The health ministry said as many as 200 more people were wounded as gunfire and explosions could be heard throughout the Iraqi capital as pilgrims made their way to the mausoleum of Imam Musa Khadim.
The shrine, dedicated to an 8th-century imam, was the scene of a stampede a year ago that left 965 Shia dead in the biggest single loss of life in Iraq since 2003.
In the Al-Khilani neighbourhood of central Baghdad, a group of pilgrims came under attack from a sniper. One pilgrim was wounded and Iraqi security forces returned fire, according to an AFP journalist at the scene.
Police said one of their officers was killed.

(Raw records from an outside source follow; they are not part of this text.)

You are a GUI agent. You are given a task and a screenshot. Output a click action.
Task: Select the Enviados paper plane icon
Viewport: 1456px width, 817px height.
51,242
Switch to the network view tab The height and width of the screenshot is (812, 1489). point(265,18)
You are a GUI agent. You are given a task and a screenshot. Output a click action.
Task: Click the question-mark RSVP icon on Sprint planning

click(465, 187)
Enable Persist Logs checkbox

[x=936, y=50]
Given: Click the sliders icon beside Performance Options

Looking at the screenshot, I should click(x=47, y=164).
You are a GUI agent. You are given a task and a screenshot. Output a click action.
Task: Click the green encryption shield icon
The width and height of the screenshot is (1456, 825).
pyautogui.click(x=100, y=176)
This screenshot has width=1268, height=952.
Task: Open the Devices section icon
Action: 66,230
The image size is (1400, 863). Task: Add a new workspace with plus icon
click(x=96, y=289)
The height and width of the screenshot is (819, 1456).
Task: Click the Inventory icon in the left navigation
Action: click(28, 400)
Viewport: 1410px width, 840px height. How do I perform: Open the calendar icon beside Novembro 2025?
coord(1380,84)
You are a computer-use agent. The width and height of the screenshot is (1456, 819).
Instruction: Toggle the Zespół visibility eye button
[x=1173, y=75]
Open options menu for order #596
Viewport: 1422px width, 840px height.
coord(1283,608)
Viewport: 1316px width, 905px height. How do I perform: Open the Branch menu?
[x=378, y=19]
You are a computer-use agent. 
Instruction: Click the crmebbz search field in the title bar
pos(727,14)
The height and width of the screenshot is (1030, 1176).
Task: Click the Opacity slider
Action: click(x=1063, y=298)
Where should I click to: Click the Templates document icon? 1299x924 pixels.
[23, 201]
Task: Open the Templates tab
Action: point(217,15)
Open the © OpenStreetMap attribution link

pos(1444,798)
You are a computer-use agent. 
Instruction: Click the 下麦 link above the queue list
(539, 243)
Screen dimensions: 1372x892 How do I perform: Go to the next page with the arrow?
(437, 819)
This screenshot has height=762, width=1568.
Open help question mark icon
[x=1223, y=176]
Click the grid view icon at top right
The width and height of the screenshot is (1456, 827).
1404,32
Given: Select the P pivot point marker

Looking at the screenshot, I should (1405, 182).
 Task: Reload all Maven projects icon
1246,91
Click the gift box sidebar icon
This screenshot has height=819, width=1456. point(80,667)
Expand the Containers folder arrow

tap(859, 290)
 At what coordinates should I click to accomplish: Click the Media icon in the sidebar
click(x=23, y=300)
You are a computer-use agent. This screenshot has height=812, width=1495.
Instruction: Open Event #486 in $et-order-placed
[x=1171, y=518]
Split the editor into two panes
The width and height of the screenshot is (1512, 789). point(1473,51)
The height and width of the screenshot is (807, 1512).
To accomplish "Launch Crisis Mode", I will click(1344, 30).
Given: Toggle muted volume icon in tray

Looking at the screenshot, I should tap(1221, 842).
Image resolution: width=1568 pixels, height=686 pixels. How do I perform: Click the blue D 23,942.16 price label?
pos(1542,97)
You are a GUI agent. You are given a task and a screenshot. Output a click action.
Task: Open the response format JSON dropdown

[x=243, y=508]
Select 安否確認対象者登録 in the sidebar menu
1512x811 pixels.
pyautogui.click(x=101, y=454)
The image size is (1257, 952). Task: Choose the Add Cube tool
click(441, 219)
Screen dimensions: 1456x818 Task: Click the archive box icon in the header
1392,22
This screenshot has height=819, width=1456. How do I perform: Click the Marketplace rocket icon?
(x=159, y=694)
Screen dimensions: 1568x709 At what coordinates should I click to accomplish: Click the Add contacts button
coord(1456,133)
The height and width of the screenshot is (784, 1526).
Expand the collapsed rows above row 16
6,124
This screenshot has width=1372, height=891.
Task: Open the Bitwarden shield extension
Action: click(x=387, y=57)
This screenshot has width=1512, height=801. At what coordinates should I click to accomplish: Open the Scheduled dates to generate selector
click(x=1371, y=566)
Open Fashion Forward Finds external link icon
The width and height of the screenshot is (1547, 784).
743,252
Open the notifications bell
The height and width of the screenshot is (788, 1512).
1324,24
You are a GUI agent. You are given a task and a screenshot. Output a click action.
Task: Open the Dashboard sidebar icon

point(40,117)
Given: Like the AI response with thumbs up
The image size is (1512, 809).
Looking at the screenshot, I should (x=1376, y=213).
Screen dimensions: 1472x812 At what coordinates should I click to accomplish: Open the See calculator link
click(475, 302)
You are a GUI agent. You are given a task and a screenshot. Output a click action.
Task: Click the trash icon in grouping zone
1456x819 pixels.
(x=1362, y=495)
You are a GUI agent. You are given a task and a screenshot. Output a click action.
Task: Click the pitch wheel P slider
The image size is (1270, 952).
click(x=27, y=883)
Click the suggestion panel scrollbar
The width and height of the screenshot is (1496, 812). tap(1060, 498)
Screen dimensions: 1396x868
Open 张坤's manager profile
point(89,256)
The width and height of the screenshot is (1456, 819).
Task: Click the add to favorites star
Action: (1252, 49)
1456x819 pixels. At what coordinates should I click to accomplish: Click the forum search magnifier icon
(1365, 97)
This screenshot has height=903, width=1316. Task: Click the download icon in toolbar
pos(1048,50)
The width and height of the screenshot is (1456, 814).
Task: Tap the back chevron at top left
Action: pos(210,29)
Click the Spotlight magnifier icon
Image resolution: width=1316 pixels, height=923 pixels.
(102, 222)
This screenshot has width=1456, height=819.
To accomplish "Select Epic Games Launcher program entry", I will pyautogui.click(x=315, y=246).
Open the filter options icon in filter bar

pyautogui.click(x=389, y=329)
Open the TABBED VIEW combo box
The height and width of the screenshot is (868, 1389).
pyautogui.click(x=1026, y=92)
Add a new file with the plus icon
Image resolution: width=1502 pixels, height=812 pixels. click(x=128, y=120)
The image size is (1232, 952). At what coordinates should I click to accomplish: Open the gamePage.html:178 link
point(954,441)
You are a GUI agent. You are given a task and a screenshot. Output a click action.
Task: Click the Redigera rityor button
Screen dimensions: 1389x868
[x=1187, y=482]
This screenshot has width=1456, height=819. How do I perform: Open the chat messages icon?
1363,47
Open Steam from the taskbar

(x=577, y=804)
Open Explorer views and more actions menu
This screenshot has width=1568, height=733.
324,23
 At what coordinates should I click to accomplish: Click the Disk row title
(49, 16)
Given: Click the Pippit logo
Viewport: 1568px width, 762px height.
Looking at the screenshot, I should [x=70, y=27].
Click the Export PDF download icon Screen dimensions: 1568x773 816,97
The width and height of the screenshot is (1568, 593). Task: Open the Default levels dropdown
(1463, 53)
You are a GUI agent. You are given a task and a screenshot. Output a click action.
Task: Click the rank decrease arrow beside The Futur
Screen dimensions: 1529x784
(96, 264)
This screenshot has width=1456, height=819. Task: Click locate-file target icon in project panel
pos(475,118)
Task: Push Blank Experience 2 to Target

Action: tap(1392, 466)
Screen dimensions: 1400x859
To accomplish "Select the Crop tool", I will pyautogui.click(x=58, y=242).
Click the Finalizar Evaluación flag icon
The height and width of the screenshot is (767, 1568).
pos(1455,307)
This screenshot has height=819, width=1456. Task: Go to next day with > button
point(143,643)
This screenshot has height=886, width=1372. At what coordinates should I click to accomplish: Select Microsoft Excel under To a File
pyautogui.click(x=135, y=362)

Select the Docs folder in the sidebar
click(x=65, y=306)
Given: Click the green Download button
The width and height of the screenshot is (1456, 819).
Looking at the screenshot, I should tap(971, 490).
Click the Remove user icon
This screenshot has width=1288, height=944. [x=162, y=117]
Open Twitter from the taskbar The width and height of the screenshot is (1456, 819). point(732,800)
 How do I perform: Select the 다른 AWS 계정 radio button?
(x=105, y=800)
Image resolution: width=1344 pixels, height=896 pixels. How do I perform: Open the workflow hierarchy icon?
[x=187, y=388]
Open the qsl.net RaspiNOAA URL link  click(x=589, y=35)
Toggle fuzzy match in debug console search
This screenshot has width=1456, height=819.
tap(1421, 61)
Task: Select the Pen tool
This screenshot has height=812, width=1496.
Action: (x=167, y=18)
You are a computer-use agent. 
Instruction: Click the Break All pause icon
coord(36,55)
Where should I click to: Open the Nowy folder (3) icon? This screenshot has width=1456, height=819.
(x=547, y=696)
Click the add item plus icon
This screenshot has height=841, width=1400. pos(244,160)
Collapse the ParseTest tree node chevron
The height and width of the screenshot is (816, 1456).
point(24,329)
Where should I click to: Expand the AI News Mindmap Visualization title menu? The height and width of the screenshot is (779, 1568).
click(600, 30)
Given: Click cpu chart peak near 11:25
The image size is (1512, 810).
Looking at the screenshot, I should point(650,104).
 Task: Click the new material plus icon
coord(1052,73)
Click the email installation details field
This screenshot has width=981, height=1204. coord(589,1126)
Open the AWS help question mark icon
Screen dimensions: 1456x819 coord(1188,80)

An interior ministry official said pilgrims also came under fire in the northern Al-Salekh neighbourhood and in Ghazaliyah, a Sunni district in the west of the city, where one Shia was killed and three wounded.
There were other attempted attacks around Baghdad, security sources said, and reporters heard several explosions.
Colonel Fadhel Abdel Kadhim, the Kadhimiyah police chief, said there were no incidents reported in the district which houses the imam's tomb.
A security cordon has been set
up around the shrine
Kadhim said that three Kuwaitis who entered Iraq from Syria intending to carry out attacks had been arrested.
On Friday night, seven pilgrims were shot dead as they entered the city.
Tens of thousands of Shia were expected to visit the shrine at the peak of the ceremonies on Sunday.
To reduce the risk of attacks, the government imposed an indefinite ban on private vehicles throughout Baghdad.
Ibrahim Shaker, the defence ministry spokesman, said: "All vehicles are banned in Baghdad indefinitely." He said that the vehicle curfew had started at 9pm (1700 GMT) on Friday.
Soldiers, police and Shia volunteers set up a security cordon around the shrine and pilgrims were frisked as they arrived.
Tens of thousands of pilgrims are expected to visit the shrine on Sunday, when the ceremonies peak to mark the death of Musa al-Kadhim in 799.